### Work to complete
Output only the lines below that start at the line containing "Viewport: 713px width, 588px height." and end at the line containing "Task: Close the Add Invoice dialog", with both ends kept.

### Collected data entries
+ + +

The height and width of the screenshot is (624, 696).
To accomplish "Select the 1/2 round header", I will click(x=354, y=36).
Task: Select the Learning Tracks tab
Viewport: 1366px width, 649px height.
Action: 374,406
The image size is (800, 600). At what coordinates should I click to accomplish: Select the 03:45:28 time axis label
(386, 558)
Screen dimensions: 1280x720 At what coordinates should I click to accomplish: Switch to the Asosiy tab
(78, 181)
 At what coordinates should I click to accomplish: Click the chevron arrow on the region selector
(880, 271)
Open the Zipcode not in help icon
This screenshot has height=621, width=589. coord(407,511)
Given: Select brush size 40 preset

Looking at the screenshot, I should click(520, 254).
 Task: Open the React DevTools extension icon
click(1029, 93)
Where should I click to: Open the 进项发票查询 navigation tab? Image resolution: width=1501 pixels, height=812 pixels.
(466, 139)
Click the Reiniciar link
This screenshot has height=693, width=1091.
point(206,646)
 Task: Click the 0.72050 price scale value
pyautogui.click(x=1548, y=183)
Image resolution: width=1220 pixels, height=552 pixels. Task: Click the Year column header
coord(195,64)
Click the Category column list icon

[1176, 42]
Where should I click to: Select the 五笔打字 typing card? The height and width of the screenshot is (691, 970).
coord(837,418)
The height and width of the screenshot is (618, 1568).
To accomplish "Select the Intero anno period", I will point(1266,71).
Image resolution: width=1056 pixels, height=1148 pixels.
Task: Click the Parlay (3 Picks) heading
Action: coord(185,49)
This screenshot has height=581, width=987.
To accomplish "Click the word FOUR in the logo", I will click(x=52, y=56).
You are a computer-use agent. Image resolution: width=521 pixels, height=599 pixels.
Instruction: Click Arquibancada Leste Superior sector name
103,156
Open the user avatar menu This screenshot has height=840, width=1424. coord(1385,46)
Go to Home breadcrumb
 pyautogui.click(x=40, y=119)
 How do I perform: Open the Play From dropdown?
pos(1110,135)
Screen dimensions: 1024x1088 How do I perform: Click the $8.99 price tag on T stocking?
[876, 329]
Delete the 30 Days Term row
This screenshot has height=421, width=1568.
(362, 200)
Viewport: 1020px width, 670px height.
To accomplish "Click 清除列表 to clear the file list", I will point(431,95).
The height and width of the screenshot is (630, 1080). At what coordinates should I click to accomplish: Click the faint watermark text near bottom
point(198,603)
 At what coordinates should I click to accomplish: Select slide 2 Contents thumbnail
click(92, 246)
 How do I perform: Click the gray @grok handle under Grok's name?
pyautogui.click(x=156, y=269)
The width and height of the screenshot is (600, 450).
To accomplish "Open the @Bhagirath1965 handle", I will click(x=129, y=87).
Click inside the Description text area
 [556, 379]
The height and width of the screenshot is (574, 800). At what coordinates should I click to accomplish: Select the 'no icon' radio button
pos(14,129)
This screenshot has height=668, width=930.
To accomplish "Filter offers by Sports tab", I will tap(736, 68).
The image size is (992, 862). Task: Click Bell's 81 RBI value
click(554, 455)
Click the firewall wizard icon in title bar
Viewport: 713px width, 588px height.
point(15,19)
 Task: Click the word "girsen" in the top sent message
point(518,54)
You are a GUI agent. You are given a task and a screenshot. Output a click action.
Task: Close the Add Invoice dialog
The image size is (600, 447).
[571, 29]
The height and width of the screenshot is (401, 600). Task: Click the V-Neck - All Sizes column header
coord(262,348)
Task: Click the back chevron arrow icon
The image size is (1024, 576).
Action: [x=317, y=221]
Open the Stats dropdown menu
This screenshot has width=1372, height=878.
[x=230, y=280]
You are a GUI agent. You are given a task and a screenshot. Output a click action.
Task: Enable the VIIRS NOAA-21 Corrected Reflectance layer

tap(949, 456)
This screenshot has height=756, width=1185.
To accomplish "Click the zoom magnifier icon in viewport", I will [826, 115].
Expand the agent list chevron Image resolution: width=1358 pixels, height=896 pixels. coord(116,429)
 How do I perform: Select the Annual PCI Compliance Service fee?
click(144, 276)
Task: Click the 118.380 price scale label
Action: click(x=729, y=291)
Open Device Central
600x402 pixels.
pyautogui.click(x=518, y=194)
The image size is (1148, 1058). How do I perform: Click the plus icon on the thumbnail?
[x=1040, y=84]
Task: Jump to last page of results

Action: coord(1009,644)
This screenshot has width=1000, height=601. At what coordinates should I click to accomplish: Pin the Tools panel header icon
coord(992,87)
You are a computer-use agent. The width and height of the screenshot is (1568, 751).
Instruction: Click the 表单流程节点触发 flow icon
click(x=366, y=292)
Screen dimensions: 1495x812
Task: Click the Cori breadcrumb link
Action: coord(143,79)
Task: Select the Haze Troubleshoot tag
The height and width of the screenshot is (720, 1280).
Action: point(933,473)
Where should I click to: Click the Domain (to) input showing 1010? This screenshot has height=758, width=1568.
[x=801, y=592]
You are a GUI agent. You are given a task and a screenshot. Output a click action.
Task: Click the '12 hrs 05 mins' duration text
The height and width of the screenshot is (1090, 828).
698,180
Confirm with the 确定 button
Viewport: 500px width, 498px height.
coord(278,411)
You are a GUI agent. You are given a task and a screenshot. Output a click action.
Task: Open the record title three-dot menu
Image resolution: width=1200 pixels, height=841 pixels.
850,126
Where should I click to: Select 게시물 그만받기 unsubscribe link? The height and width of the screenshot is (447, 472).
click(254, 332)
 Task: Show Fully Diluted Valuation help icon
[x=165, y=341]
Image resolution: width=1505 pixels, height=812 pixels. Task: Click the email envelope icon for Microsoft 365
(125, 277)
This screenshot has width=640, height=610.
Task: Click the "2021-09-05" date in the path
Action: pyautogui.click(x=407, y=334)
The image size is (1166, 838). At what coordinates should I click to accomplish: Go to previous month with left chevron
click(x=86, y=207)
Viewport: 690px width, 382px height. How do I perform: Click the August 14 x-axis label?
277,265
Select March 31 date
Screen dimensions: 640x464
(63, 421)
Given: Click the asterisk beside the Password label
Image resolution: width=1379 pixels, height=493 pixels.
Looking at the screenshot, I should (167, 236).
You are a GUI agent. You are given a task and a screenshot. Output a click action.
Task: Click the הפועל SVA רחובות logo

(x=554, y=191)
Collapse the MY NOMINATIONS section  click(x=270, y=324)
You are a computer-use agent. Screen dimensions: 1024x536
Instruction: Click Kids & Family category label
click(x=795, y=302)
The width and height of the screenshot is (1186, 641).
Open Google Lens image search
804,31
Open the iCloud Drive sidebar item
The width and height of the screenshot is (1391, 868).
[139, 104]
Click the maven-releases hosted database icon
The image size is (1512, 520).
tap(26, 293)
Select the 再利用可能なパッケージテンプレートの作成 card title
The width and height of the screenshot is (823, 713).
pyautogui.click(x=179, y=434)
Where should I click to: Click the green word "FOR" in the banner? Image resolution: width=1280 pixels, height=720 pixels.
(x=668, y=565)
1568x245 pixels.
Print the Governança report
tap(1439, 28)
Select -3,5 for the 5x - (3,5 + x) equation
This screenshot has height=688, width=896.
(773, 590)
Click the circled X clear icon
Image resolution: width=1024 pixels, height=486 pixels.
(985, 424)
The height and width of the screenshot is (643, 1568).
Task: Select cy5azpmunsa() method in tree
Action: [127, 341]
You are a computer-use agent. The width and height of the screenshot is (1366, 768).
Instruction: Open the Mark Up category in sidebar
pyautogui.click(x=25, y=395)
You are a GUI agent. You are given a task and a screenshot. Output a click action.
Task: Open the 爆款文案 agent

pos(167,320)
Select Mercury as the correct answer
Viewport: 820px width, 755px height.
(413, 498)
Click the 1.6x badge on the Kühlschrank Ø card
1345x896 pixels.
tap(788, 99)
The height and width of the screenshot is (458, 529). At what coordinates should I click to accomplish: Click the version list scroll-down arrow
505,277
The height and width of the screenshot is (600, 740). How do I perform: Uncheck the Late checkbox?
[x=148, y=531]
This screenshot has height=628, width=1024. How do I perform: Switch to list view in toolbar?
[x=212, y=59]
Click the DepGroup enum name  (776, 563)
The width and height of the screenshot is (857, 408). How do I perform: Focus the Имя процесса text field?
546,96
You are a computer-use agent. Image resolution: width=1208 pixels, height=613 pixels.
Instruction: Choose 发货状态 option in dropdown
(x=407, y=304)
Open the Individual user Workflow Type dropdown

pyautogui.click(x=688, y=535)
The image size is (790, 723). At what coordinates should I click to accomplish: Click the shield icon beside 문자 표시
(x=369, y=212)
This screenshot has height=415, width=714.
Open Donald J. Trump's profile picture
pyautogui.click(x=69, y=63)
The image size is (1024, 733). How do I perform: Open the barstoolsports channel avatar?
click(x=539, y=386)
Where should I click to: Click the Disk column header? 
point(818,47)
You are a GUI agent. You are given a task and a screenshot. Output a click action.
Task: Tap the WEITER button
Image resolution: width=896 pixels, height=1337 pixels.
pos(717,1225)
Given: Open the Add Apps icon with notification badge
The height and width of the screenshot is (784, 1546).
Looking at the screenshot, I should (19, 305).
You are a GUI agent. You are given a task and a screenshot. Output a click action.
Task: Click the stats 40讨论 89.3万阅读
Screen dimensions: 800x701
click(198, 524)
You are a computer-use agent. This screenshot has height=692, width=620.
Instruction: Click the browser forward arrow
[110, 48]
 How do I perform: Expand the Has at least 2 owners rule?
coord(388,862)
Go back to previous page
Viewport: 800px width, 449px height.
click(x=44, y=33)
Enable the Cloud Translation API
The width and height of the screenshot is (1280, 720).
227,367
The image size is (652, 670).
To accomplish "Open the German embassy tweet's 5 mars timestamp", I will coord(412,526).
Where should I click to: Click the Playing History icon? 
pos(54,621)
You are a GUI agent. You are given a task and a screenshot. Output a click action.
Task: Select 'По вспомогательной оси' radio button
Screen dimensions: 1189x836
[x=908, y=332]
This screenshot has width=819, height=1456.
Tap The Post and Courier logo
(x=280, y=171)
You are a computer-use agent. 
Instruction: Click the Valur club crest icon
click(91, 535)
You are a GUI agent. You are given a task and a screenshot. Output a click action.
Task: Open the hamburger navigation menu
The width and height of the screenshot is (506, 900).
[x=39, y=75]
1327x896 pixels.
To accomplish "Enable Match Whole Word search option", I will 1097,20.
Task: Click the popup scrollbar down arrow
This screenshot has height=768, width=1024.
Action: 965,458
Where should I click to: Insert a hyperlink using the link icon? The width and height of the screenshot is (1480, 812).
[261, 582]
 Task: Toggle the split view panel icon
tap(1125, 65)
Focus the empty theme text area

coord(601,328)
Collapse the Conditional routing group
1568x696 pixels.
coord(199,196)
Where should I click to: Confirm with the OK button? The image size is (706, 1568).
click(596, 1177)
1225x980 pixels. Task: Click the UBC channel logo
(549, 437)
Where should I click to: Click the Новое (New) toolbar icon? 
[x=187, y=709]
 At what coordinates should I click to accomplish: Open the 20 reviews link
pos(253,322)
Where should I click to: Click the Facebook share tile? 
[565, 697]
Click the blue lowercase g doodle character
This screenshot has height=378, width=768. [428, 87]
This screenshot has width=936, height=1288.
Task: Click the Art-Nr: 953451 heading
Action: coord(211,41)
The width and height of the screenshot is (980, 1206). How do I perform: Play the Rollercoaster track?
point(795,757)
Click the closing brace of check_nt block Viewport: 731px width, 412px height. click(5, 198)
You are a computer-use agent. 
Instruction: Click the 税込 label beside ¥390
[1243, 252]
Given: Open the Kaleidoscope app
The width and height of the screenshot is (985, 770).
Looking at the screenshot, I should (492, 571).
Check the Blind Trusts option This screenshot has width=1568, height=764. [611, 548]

+ + +

### Final answer
Viewport: 713px width, 588px height.
point(15,19)
 Task: Click the word "girsen" in the top sent message
point(518,54)
You are a GUI agent. You are given a task and a screenshot. Output a click action.
Task: Close the Add Invoice dialog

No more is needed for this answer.